Collection entries
_ _ _ _ _

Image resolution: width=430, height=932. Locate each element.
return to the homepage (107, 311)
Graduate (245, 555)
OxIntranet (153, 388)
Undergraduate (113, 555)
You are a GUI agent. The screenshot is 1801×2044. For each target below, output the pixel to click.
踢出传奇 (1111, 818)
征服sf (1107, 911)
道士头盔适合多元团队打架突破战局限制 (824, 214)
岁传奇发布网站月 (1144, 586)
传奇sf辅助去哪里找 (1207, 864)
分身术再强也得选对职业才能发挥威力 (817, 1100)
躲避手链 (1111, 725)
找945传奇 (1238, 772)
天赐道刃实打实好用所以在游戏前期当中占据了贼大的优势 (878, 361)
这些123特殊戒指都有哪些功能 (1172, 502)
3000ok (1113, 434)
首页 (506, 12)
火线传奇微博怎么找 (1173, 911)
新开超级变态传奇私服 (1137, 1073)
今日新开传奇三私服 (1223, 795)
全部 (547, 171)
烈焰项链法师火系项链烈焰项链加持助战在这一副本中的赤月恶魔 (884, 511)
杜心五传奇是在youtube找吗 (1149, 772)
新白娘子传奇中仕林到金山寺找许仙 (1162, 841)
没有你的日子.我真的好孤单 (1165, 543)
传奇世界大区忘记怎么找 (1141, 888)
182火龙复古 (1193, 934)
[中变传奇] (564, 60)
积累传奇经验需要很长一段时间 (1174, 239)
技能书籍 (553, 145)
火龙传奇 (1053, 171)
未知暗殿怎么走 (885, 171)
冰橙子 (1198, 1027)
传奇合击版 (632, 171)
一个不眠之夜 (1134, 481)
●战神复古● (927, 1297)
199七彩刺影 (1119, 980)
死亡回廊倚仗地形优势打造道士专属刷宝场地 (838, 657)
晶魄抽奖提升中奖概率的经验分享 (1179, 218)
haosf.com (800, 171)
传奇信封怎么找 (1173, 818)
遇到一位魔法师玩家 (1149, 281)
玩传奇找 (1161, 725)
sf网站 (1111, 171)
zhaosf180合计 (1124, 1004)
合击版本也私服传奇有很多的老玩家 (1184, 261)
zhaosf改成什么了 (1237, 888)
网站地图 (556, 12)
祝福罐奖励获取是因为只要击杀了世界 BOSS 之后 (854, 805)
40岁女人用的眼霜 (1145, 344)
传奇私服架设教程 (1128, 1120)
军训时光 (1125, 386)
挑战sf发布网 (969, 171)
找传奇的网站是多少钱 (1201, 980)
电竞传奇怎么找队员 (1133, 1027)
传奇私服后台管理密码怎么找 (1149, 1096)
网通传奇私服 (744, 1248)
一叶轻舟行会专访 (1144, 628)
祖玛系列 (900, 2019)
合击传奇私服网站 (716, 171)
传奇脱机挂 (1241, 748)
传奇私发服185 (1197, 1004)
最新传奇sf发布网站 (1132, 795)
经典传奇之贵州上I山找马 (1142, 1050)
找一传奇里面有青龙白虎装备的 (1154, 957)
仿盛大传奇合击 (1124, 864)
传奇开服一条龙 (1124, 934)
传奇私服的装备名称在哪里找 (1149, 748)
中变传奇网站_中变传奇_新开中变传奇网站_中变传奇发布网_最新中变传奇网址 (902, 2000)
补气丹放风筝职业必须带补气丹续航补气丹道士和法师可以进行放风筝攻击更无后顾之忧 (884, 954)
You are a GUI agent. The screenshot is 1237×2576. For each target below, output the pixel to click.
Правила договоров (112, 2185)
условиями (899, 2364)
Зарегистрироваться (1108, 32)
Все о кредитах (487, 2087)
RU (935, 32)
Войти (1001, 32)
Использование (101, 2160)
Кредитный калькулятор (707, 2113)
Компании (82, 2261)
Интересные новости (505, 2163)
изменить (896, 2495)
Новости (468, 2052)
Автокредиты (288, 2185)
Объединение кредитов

_ _ _ _ _

__WHAT IS BEING ASKED__
Go through the entries above and report each line with the string "output" in it.

__WRITTEN REPLY__
You are a GUI agent. The screenshot is 1801×2044. For each target below, output the pixel to click.
You are a GUI agent. The screenshot is 1237×2576. For each target below, output the pixel to click.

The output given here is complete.